From bbacd170346915c059dc45002f4840c6d11c9eba Mon Sep 17 00:00:00 2001
From: Sanjay Muthu <sanjaymuthu12@gmail.com>
Date: Tue, 4 Feb 2025 21:37:33 +0530
Subject: [PATCH] Added graphs/travelling_salesman_problem.py
---
graphs/travelling_salesman_problem.py | 96 +++++++++++++++++++++++++++
1 file changed, 96 insertions(+)
create mode 100644 graphs/travelling_salesman_problem.py
diff --git a/graphs/travelling_salesman_problem.py b/graphs/travelling_salesman_problem.py
new file mode 100644
index 000000000000..62094491a28f
--- /dev/null
+++ b/graphs/travelling_salesman_problem.py
@@ -0,0 +1,96 @@
+"""
+Author:- Sanjay Muthu <https://github.com/XenoBytesX>
+
+The Problem:
+ In the travelling salesman problem you have to find the path
+ in which a salesman can start from a source node and visit all the other nodes
+ ONCE and return to the source node in the shortest possible way
+
+Complexity:
+ There are n! permutations of all the nodes in the graph and
+ for each permutation we have to go through all the nodes
+ which will take O(n) time per permutation.

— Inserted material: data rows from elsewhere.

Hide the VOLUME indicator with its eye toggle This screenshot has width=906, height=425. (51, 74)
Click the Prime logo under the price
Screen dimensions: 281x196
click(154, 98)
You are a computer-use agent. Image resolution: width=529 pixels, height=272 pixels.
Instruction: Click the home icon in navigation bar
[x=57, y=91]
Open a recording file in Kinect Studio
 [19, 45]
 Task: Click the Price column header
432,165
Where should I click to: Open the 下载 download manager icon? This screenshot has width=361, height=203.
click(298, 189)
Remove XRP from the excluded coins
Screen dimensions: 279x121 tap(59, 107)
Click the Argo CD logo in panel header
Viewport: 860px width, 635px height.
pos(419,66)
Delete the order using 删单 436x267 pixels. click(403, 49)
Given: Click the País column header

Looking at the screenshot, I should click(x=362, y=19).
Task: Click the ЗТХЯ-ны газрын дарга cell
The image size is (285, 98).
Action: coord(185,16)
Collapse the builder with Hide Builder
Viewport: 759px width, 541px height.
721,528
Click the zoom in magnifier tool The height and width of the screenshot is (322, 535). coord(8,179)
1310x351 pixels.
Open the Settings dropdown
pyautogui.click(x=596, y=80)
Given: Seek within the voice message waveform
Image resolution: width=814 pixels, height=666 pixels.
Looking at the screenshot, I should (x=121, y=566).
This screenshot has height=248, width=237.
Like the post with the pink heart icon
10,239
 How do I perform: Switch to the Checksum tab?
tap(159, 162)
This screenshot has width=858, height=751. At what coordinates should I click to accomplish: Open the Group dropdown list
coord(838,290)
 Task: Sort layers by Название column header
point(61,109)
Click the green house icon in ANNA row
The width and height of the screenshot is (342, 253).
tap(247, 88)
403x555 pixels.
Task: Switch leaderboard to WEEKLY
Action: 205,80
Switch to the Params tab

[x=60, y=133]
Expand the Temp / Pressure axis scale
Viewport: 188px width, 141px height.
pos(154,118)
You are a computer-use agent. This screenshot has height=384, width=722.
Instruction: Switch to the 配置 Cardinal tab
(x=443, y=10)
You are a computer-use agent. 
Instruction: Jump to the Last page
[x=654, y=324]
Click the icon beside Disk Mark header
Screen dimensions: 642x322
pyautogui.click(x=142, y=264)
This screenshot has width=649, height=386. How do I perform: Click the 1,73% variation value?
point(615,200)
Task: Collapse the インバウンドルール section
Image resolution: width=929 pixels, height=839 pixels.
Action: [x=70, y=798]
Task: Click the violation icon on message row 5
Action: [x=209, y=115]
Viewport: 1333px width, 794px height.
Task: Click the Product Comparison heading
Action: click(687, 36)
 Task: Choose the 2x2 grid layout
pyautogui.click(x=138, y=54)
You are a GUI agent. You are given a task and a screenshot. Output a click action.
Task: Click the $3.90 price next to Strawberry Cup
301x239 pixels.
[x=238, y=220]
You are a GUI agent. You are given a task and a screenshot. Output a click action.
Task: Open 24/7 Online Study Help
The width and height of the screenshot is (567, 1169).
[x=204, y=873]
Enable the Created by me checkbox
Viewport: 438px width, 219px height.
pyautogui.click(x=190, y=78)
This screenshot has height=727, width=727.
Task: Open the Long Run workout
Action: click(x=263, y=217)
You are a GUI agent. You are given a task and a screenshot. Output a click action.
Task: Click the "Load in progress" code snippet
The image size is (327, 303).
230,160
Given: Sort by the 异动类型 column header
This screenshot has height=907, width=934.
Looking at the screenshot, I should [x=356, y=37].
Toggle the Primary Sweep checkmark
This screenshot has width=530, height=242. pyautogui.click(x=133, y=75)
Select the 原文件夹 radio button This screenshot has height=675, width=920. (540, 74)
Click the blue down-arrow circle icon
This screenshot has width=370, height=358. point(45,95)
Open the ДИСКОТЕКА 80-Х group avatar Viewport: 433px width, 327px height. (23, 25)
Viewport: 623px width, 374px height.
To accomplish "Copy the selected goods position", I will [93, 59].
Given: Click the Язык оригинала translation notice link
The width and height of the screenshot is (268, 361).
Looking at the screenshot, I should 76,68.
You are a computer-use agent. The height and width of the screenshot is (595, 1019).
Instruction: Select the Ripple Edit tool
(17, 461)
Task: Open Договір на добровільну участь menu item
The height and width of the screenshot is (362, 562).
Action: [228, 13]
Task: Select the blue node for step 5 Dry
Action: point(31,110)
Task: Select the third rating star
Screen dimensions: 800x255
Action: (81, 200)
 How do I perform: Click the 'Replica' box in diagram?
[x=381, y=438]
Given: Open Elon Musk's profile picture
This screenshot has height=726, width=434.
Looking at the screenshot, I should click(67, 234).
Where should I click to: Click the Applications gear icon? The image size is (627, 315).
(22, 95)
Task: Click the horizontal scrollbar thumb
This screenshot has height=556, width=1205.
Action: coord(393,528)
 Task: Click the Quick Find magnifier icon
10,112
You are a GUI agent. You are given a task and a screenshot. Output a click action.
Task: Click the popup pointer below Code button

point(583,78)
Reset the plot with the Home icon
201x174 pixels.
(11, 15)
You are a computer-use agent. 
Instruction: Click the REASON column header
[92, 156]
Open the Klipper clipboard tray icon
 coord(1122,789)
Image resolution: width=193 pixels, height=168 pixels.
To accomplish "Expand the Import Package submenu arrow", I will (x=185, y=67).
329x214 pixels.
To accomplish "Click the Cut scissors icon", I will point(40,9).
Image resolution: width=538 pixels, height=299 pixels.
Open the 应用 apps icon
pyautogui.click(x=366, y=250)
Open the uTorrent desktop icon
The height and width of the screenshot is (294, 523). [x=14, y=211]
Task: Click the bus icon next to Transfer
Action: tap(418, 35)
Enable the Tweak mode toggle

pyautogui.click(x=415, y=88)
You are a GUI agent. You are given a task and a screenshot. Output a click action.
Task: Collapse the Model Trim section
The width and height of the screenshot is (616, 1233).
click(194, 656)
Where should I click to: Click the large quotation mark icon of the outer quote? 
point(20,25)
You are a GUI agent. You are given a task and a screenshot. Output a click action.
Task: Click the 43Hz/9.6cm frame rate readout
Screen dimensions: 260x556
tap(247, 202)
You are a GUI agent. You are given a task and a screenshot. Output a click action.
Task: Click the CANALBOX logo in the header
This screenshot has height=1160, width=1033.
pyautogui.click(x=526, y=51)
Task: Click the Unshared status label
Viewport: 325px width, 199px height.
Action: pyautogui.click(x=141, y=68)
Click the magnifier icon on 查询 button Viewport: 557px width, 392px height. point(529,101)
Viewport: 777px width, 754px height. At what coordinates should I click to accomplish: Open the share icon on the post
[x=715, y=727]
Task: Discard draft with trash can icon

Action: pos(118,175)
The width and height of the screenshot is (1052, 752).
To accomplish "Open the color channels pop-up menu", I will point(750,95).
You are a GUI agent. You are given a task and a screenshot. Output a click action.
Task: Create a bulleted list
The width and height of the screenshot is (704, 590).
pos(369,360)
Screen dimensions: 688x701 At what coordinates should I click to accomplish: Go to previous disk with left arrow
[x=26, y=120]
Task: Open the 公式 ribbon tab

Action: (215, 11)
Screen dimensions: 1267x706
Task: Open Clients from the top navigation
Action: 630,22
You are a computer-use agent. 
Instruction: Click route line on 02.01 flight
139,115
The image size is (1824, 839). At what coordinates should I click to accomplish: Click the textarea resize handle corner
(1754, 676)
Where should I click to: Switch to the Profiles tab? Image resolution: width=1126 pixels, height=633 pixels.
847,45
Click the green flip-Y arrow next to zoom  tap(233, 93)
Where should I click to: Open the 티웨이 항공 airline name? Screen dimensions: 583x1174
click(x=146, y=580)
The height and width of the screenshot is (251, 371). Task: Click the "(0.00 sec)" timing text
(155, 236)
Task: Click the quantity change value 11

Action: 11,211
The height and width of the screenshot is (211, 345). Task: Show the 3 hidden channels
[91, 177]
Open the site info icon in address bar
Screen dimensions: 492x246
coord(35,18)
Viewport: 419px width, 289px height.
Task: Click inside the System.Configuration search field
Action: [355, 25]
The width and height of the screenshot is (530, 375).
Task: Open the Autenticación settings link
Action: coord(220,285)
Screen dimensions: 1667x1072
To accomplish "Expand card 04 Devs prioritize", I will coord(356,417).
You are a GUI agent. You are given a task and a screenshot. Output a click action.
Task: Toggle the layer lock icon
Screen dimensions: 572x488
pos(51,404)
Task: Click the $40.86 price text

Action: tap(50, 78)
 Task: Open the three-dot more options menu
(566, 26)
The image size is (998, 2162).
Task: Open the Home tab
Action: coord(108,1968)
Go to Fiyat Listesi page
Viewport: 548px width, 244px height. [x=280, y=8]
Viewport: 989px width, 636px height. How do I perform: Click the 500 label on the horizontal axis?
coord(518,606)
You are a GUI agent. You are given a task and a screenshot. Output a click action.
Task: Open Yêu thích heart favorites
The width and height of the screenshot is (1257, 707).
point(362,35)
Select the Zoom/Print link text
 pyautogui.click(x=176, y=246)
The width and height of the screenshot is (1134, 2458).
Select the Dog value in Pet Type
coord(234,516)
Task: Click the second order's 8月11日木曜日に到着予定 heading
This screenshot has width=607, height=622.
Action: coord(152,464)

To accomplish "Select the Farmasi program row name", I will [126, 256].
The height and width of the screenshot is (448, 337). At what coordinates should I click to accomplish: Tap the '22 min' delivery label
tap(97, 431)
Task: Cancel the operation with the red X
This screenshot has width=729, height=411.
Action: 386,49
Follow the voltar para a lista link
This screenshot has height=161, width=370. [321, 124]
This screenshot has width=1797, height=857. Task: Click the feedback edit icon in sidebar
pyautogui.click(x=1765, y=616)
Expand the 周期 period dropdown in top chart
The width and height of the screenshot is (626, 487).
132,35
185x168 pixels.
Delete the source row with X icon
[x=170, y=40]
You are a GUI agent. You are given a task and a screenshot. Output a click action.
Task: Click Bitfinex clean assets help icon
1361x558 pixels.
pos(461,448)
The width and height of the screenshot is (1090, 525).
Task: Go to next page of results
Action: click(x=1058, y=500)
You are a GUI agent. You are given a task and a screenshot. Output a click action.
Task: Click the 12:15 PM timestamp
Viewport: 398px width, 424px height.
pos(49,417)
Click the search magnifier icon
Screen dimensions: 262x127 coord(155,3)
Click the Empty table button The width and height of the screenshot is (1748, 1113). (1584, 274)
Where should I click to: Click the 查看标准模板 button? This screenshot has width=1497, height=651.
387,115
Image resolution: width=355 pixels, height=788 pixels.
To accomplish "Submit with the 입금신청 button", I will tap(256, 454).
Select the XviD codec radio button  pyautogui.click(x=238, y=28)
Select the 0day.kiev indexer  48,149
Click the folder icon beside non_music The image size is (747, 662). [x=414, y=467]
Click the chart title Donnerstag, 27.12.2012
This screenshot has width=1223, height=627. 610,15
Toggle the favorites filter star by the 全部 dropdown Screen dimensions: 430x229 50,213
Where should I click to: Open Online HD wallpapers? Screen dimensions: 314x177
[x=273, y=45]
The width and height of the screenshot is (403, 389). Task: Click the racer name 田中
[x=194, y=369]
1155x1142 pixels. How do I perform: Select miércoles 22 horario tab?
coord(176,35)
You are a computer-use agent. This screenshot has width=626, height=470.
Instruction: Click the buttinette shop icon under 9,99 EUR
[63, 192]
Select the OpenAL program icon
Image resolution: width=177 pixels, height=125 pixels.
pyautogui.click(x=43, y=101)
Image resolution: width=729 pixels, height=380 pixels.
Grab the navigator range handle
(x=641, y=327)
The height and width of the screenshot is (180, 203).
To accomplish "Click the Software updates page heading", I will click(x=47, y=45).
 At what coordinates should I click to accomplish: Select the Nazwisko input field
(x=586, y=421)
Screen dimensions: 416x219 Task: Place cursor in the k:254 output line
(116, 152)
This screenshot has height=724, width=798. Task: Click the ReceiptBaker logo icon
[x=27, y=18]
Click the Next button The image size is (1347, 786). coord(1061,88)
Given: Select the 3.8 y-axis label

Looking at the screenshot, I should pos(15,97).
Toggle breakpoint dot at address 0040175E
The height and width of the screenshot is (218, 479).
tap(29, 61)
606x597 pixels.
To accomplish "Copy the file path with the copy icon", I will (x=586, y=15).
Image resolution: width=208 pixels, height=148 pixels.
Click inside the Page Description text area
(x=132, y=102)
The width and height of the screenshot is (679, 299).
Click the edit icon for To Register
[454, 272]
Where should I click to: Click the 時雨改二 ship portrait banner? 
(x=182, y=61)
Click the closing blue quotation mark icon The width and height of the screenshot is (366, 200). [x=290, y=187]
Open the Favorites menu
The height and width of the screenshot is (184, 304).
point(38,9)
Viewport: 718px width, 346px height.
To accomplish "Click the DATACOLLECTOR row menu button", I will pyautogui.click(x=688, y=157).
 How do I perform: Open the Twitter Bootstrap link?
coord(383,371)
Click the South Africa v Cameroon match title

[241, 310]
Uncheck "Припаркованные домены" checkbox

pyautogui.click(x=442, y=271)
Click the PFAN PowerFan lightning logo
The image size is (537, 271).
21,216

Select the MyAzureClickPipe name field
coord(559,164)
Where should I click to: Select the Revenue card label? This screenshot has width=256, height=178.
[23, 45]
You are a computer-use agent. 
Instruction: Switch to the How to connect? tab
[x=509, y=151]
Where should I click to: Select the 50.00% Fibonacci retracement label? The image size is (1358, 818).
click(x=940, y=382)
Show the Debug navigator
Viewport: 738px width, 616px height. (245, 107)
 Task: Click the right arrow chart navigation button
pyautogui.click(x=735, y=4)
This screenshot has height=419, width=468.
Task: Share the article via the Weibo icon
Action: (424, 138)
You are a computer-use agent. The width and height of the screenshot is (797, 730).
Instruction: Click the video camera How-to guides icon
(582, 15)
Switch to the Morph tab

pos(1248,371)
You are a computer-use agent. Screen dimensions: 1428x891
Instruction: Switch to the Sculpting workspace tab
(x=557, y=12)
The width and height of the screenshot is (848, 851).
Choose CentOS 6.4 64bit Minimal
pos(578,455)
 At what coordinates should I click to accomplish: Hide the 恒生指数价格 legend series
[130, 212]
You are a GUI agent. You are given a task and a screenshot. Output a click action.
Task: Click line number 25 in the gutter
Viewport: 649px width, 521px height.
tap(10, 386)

+ So the total time complexity will be O(n * n!).
+
+ Time Complexity:- O(n * n!)
+
+ It takes O(n) space to store the list of nodes.
+
+ Space Complexity:- O(n)
+
+Wiki page:- <https://en.wikipedia.org/wiki/Travelling_salesman_problem>
+"""
+
+from itertools import permutations
+
+
+def floyd_warshall(graph, v):
+ dist = graph
+ for k in range(v):
+ for i in range(v):
+ for j in range(v):
+ dist[i][j] = min(dist[i][j], dist[i][k] + dist[k][j])
+ return dist
+
+
+def travelling_salesman_problem(graph, v):
+ """
+ Returns the shortest path that a salesman can take to visit all the nodes
+ in the graph and return to the source node
+
+ The graph in the below testcase looks something like this:-
+ 2
+ _________________________
+ | |
+ 2 ^ 6 ^
+ (0) <------------> (1) (2)<------>(3)
+ ^ ^
+ | 3 |
+ |_______________________________|
+
+ >>> graph = []
+ >>> graph.append([0, 2, 3, float('inf')])
+ >>> graph.append([2, 0, float('inf'), 2])
+ >>> graph.append([3, float('inf'), 0, 6])
+ >>> graph.append([float('inf'), 2, 6, 0])
+ >>> travelling_salesman_problem(graph, 4)
+ 13
+ """
+
+ # See graphs_floyd_warshall.py for implementation
+ shortest_distance_matrix = floyd_warshall(graph, v)
+ nodes = list(range(v))
+
+ min_distance = float("inf")
+
+ # Go through all the permutations of the nodes to find out
+ # which of the order of nodes lead to the shortest distance
+ # Permutations(nodes) returns a list of all permutations of the list
+ # Permutations are all the possible ways to arrange the elements of the list
+ for permutation in permutations(nodes):
+ current_dist = 0
+ current_node = 0
+
+ # Find the distance of the current permutation by going through all the nodes
+ # in order and add the distance between the nodes to the current_dist
+ for node in permutation:
+ current_dist += shortest_distance_matrix[current_node][node]
+ current_node = node
+
+ # Add the distance to come back to the source node
+ current_dist += shortest_distance_matrix[current_node][0]
+
+ # If the current distance is less than the minimum distance found so far,
+ # update the minimum distance
+ # print(permutation, current_dist)
+ min_distance = min(min_distance, current_dist)
+
+ # NOTE: We are assuming 0 is the source node here.
+
+ return min_distance
+
+
+if __name__ == "__main__":
+ import doctest
+
+ doctest.testmod()